"Emergency lighting systems in aircraft cabins are not so glamorous as, for example, in-flight entertainment. However, in case of emergency they are much more important: they always have to work everywhere perfectly," Michael Dietl says about his product. "Flying actually is the safest way to travel. We contribute to making every flight a little bit safer."
Emergency lighting guides the way to the exits when normal lighting systems fail. Passengers must clearly see the exit route that leads directly outside. In the event of a power failure in the cabin, the emergency lights at the cabin ceiling and on the floor come on, enabling safe exit.
"Aircraft can be evacuated within 90 seconds, this is absolutely impressive. However, to ensure orderly evacuation, we develop a certified emergency lighting system for every aircraft program," says Michael Dietl. "A major component is the battery above the aircraft door. This is the energy source for the emergency lighting system and must be absolutely reliable and safe."
Complex tests have to be carried out to guarantee that reliability: "We subject the batteries to extensive stress tests. They are overcharged, overheated or maltreated mechanically to select the most reliable battery technology."
Research receives fresh impetus from a very familiar but unexpected source in this connection: "Ideas from household appliance technology are always interesting to us. For example, the development of vacuum cleaners also has influence on possible new battery types," Michael Dietl adds.

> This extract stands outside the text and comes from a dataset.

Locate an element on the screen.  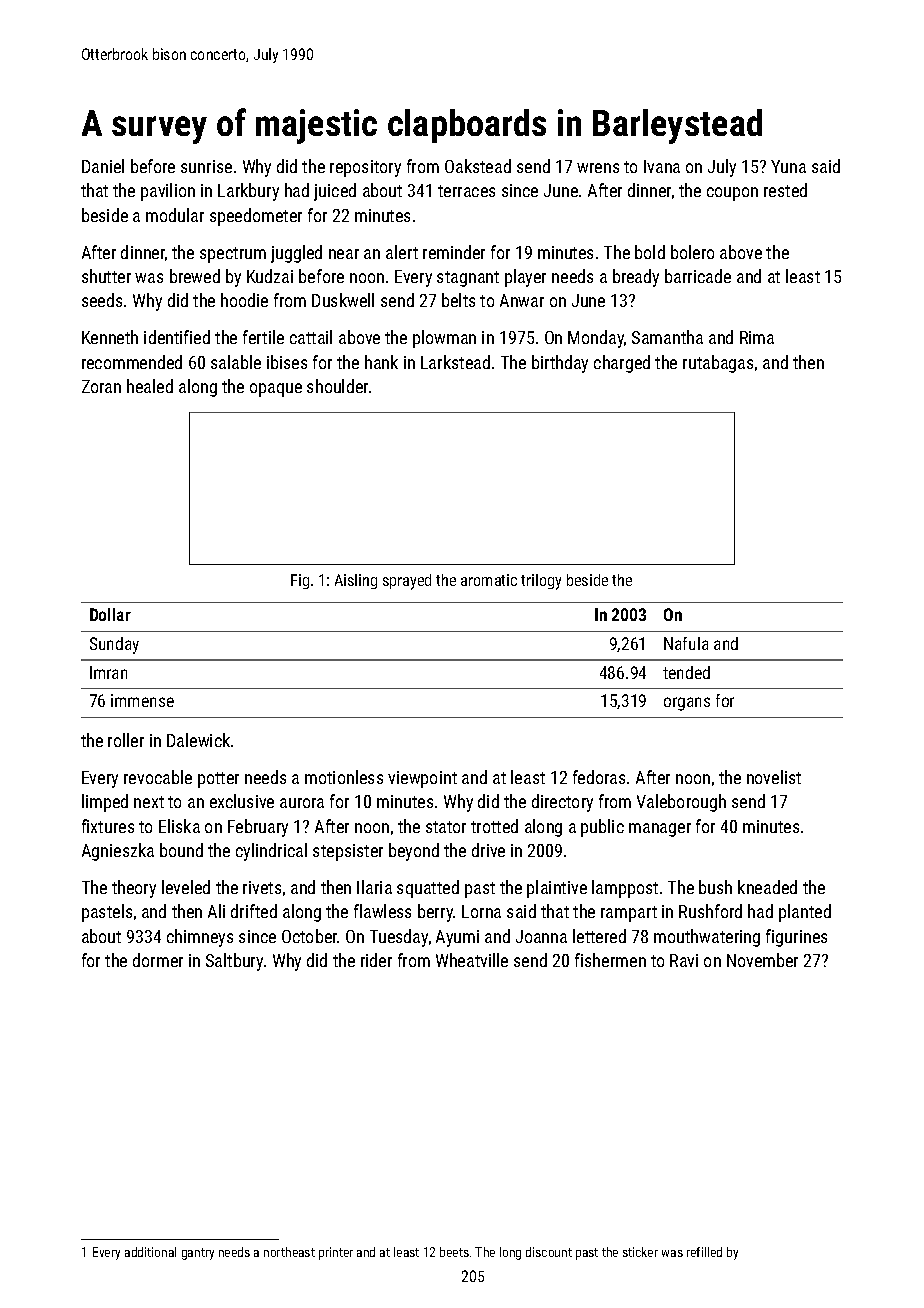
charged is located at coordinates (622, 364).
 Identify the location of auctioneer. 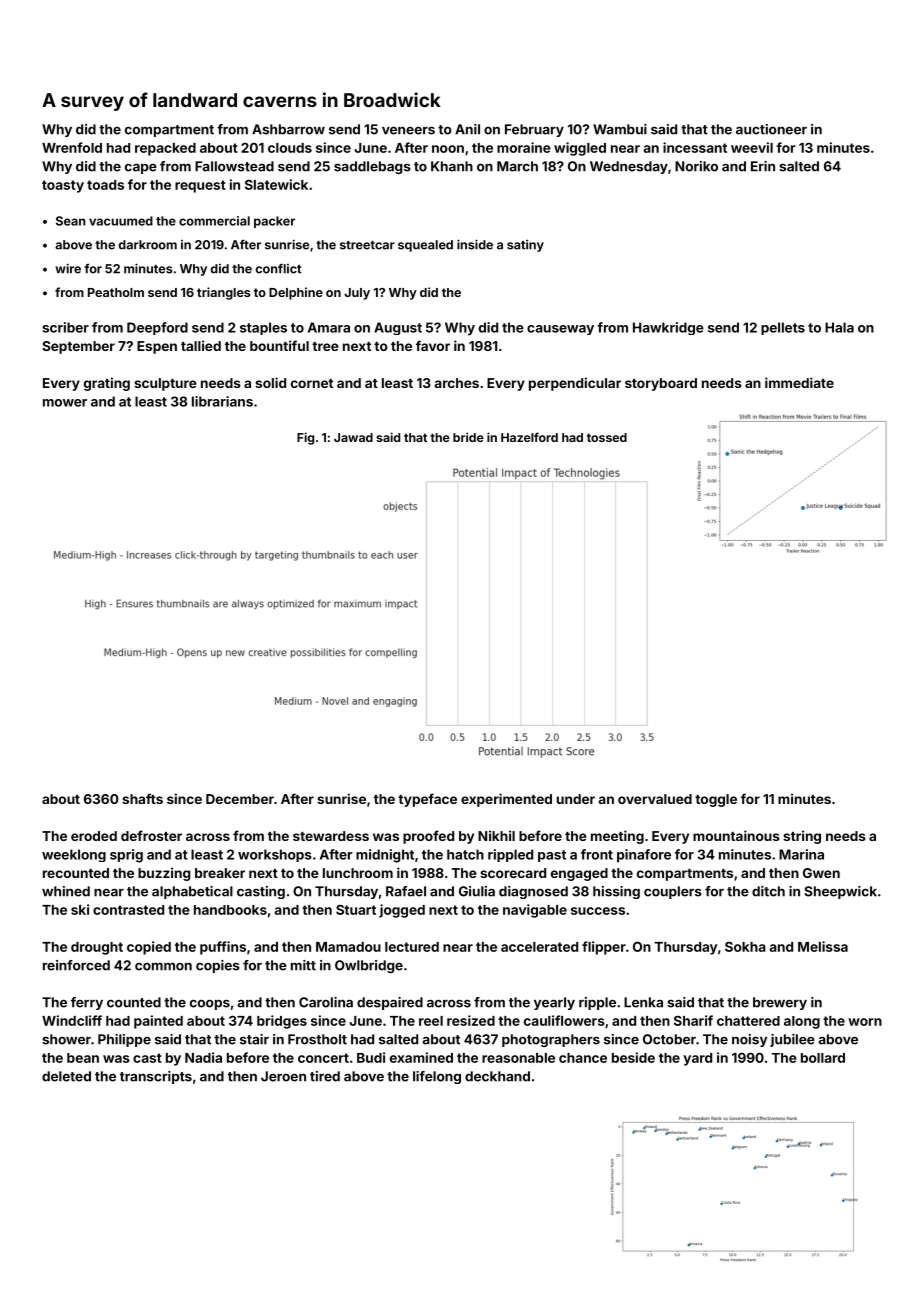
(771, 129).
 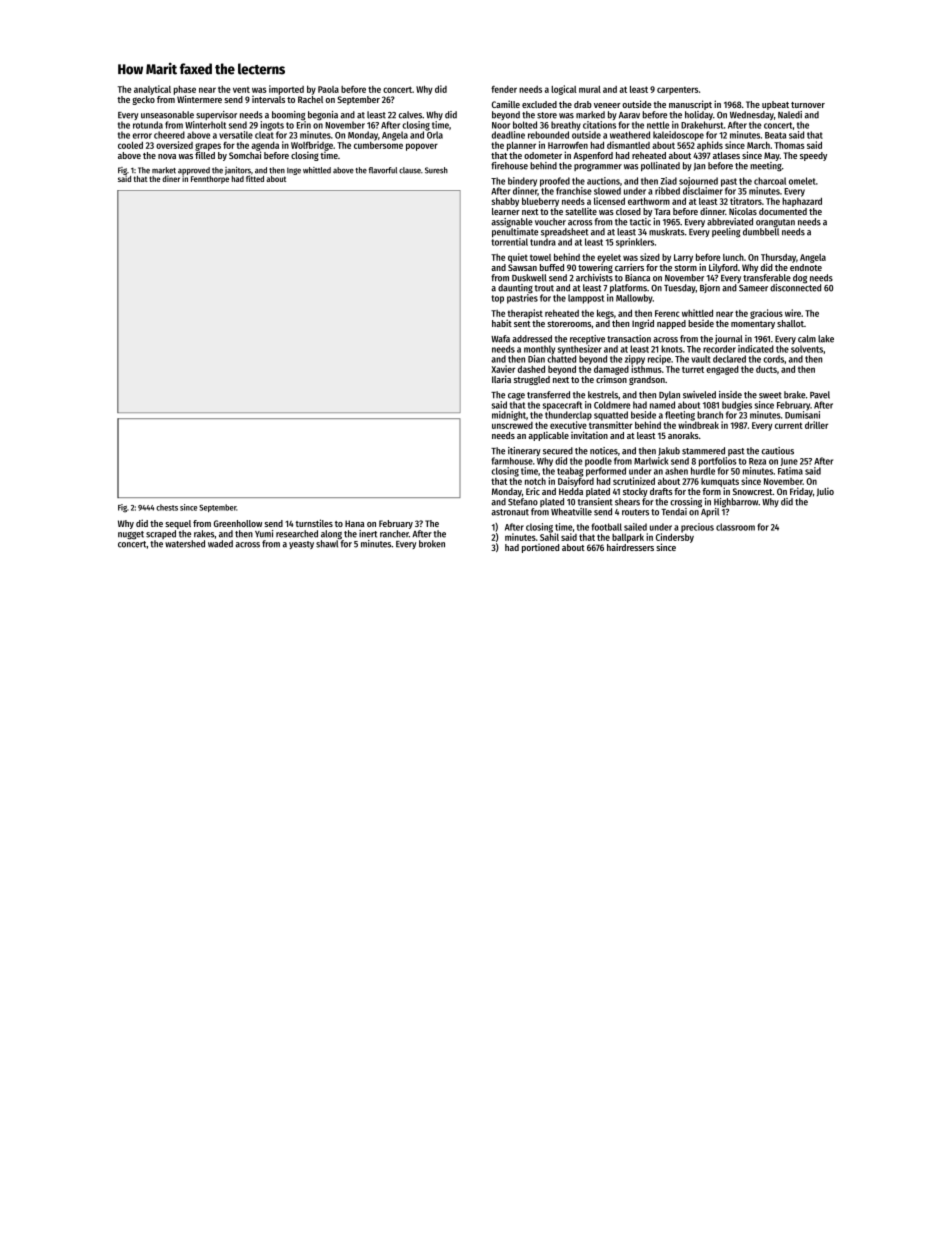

The subject of emergency lighting systems has a longstanding tradition at Diehl Aviation. For 40 years, Diehl has dealt with aircraft lighting and on-board safety. Since flying has become increasingly popular, more and more companies have entered the aviation market. However, they do not have such an extensive background of experience. But this is no reason for Diehl Aviation to sit back and relax: "We want to stay flexible and curious to keep on providing our customers with new, technically mature and safe systems."